Wednesday, July 15, 2009

Words : Worth

Image via Jennifer Zwick

ses-qui-ped-al-ian |ˌseskwəpəˈdālyən|
adjective formal
(of a word) polysyllabic; long : sesquipedalian surnames.
• characterized by long words; long-winded : the sesquipedalian prose of scientific journals.

ORIGIN mid 17th cent.: from Latin sesquipedalis ‘a foot and a half long,’ from sesqui- (see SESQUI- ) + pes, ped- ‘foot.’

Every now and then, you come across a word that's certain deliciousness makes you pause with amazement at the depth and perfection of the English language. There is nearly always the ideal word for anything you need to express - it is simply a matter of finding the word and absorbing it into your lexicon. I've started carrying small scraps of paper around in my bag for just such jot-worthy finds.

This act of jotting and scrap-collecting could, I suppose, be construed as nerdy behavior. Sometimes I'll read a word and begin gushing only to be stopped mid-sentence when I look at my fiance's increasingly raised brows. It can be a lonely and misunderstood pleasure. At least it was until I met Anne Fadiman via her funny, poignant, vocab-obsessed essays in Ex-Libris: Confessions of a Common Reader. Suddenly, I was introduced to a whole host of jot-worthy words; it was as if the curtain had been peeled back to reveal a secret society of literature-loving, book-collecting members who couldn't consume new words and their meanings fast enough. Whenever I'm feeling particularly solitary in my idiom-centered intrigue, I revisit Ms. Fadiman's humorous tribute to her literary loves and the terms that make them so.

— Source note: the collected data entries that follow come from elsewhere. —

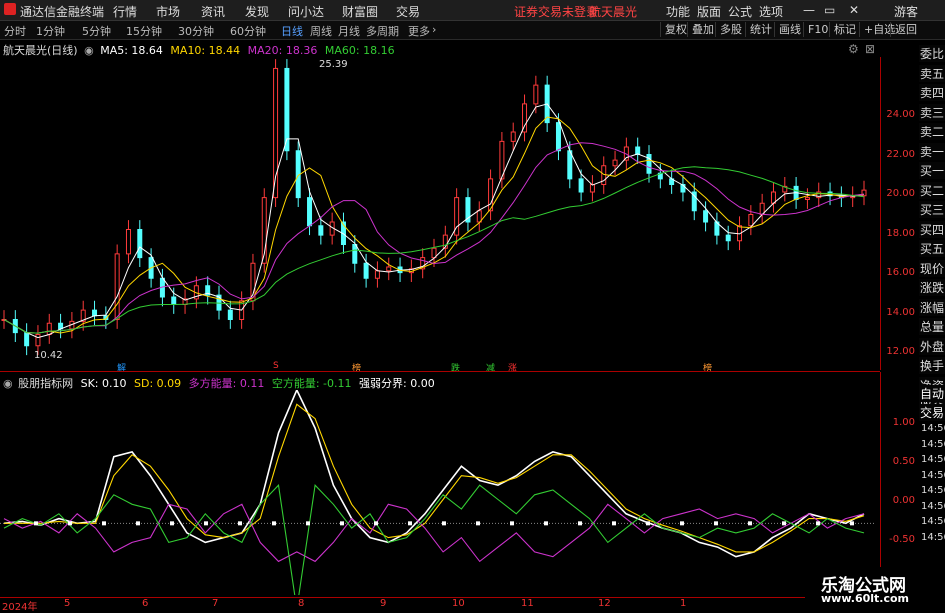 The image size is (945, 613). Describe the element at coordinates (96, 31) in the screenshot. I see `tab-5min: 5分钟` at that location.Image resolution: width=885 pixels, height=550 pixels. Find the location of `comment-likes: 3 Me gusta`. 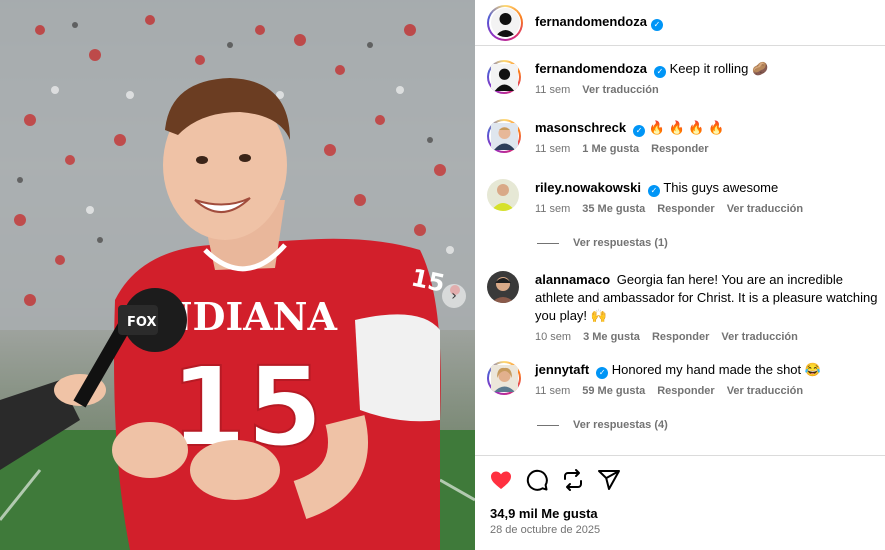

comment-likes: 3 Me gusta is located at coordinates (612, 337). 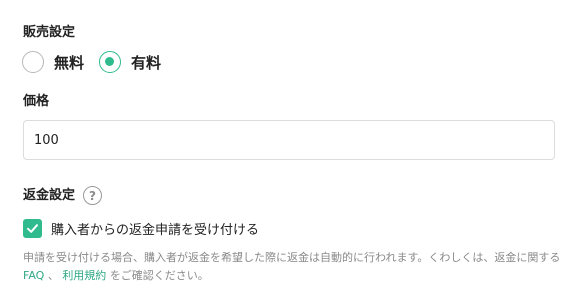 I want to click on refund-header: 返金設定 ?, so click(x=63, y=196). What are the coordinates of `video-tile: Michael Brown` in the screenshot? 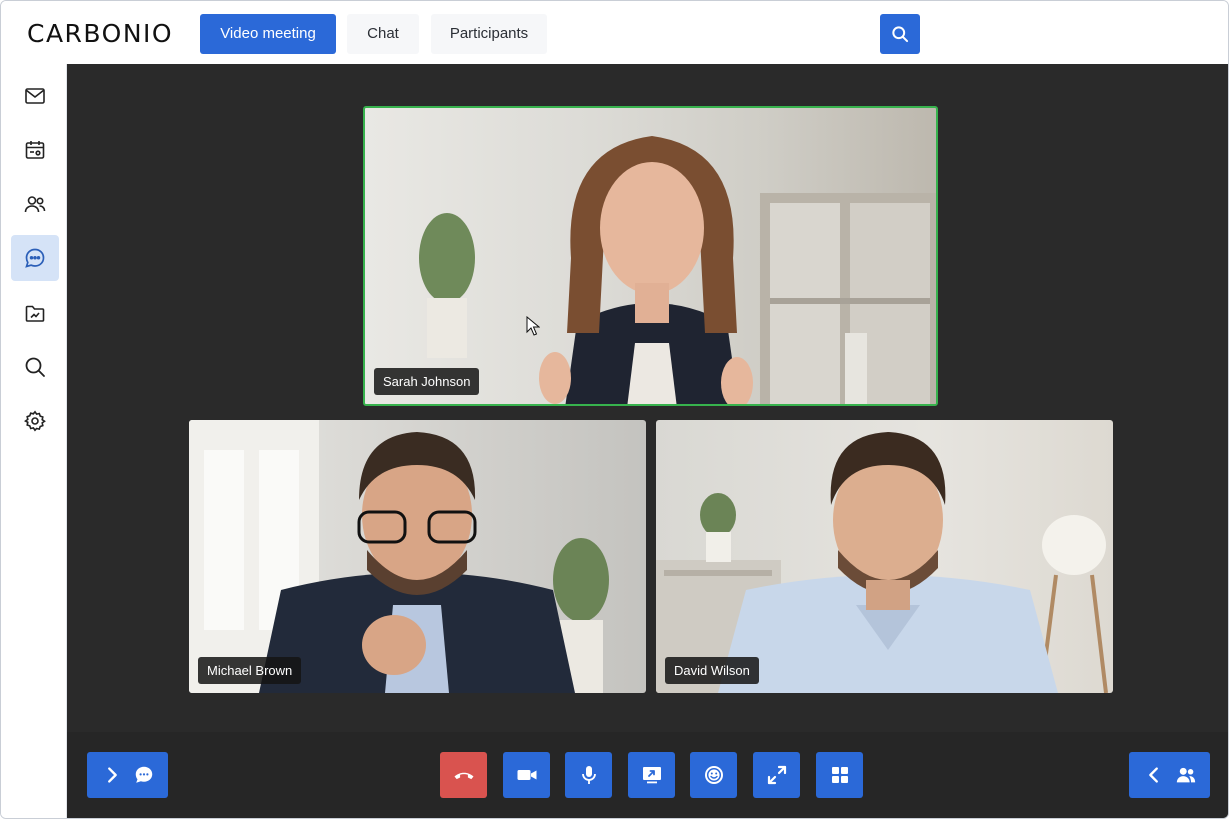 It's located at (418, 556). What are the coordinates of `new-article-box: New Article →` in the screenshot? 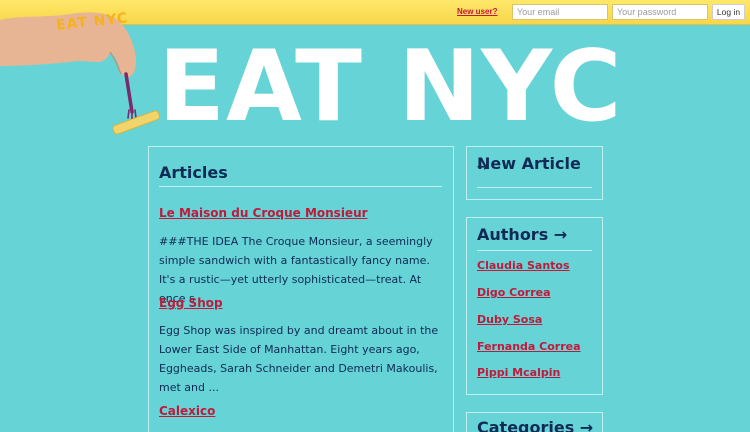 It's located at (534, 173).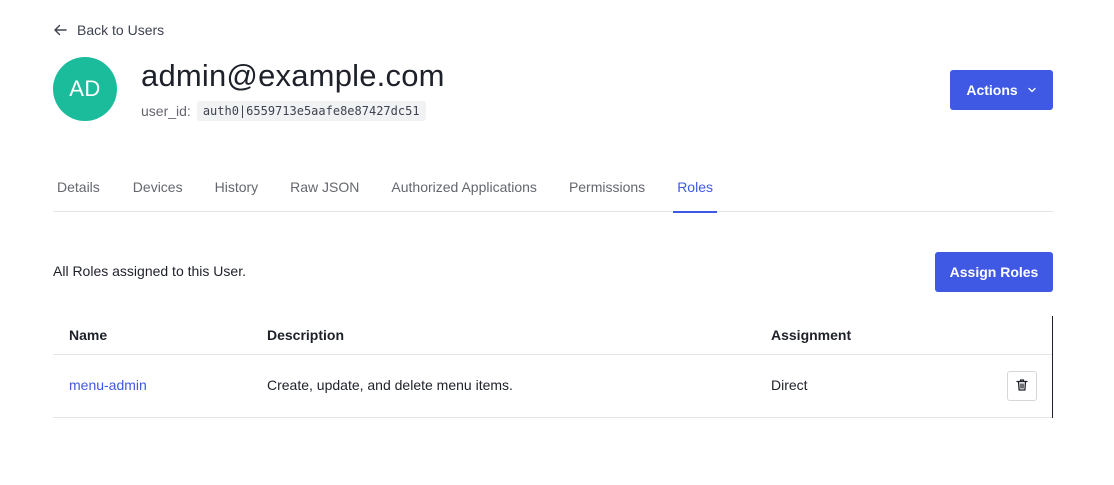 The image size is (1114, 485). What do you see at coordinates (390, 385) in the screenshot?
I see `role-description: Create, update, and delete menu items.` at bounding box center [390, 385].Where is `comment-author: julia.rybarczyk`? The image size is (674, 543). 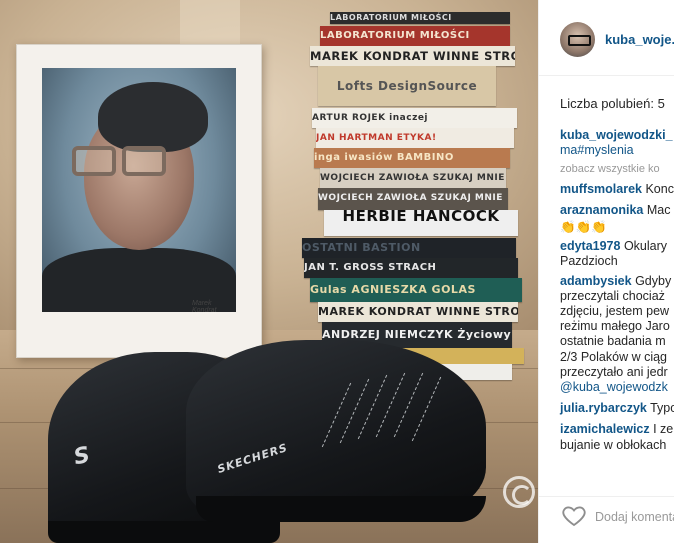
comment-author: julia.rybarczyk is located at coordinates (604, 408).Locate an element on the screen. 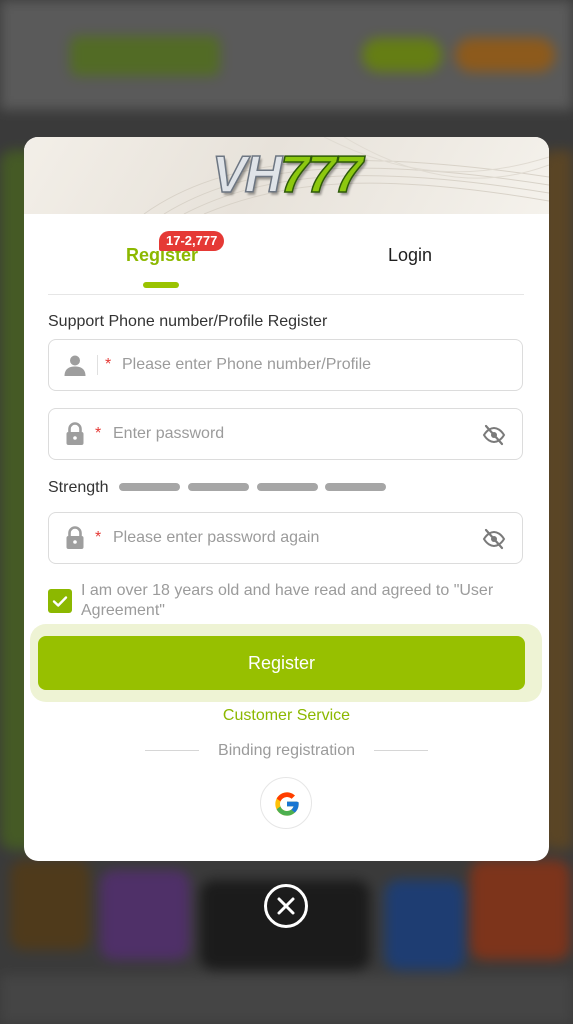 This screenshot has width=573, height=1024. confirm-password-field: * is located at coordinates (286, 538).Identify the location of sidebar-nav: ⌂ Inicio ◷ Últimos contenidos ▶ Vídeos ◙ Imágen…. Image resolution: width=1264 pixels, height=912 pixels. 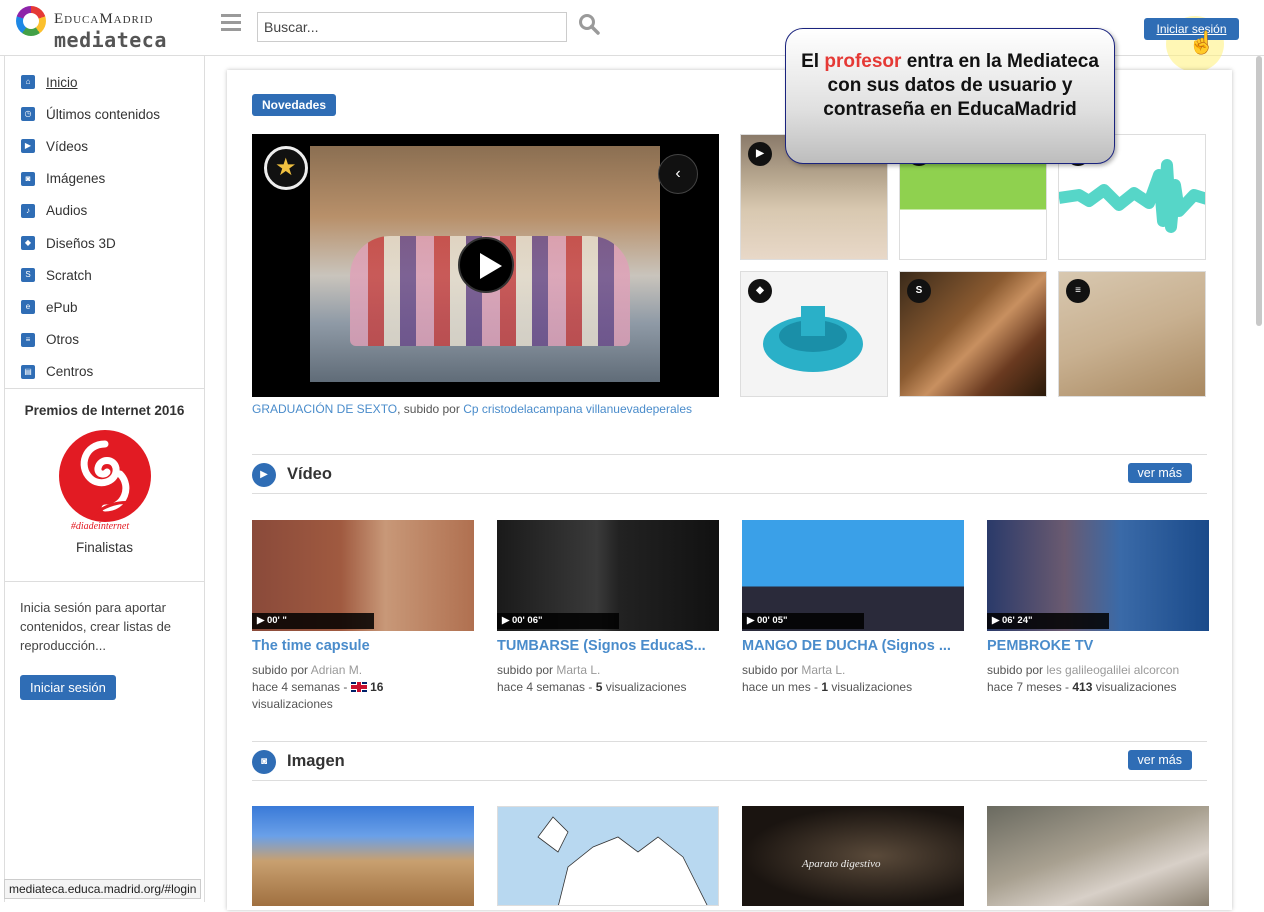
(104, 222). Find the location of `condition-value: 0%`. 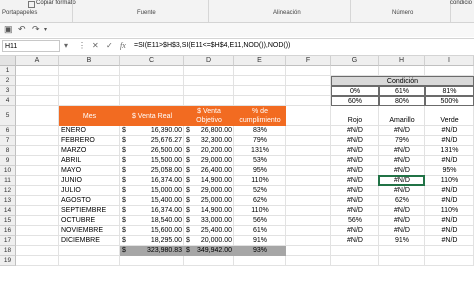

condition-value: 0% is located at coordinates (355, 91).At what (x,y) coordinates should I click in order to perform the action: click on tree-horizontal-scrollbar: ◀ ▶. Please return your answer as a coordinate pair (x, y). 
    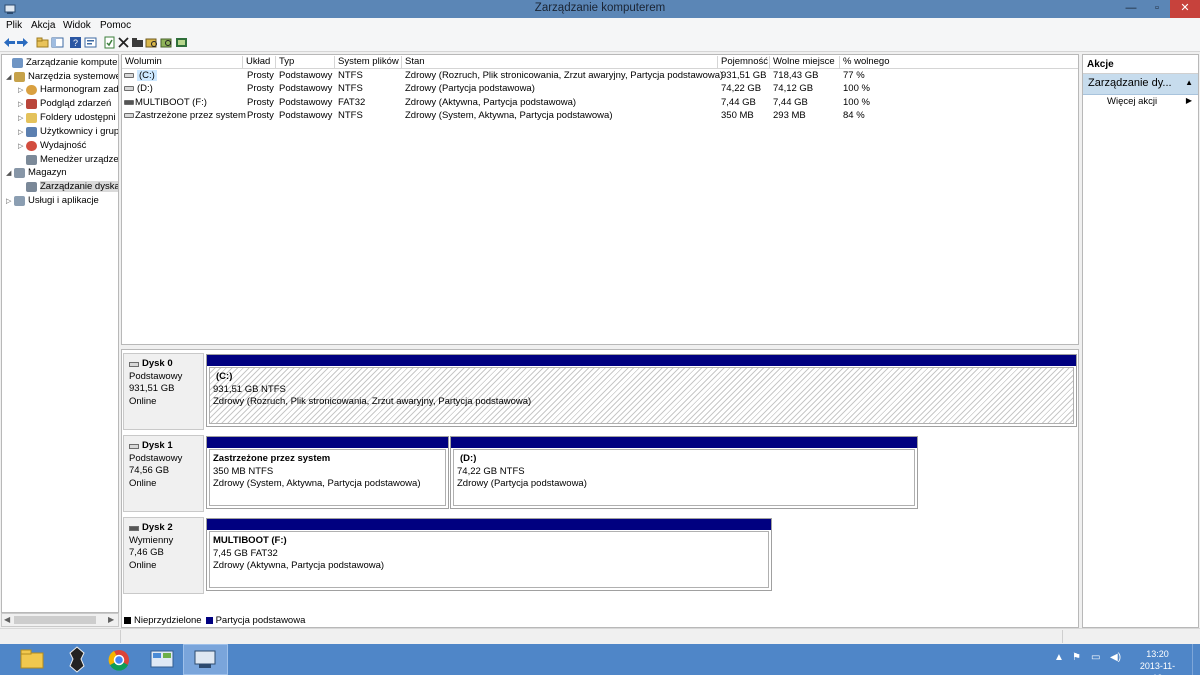
    Looking at the image, I should click on (60, 620).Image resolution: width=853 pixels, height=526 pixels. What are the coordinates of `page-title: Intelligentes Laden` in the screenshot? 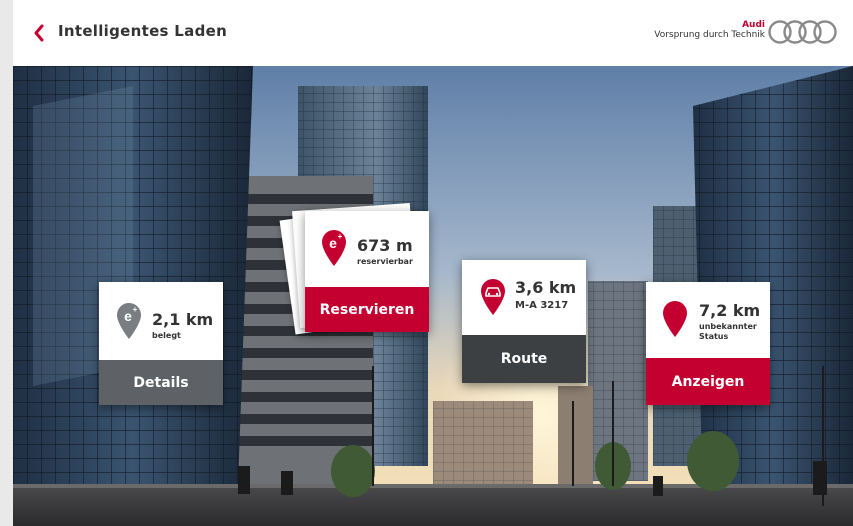 It's located at (143, 31).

Here, is how I was first introduced to the tasty "sesquipedalian" and why I remember it so fondly.
"In Wally the Wordworm, a chronicle of some of our hero's lexicographic adventures that my father wrote when I was eleven, Wally savored such high-calorie morsels as syzygy, ptarmigan - which tasted terrible at first, until he threw away the p - and sesquipedalian, which looks as if it means "long word" and, in fact, does. Inspired by Wally, my brother and I spend years vying to see who could find the best sesquipedalian. He won with paradimethylaminobenzaldehyde, a smelly chemical that we use to sing to the tune of "The Irish Washerwoman." One of my greatest disappointments about growing up is that it has become harder and harder to achieve a Wally-like degree of sesquipedalian repletion."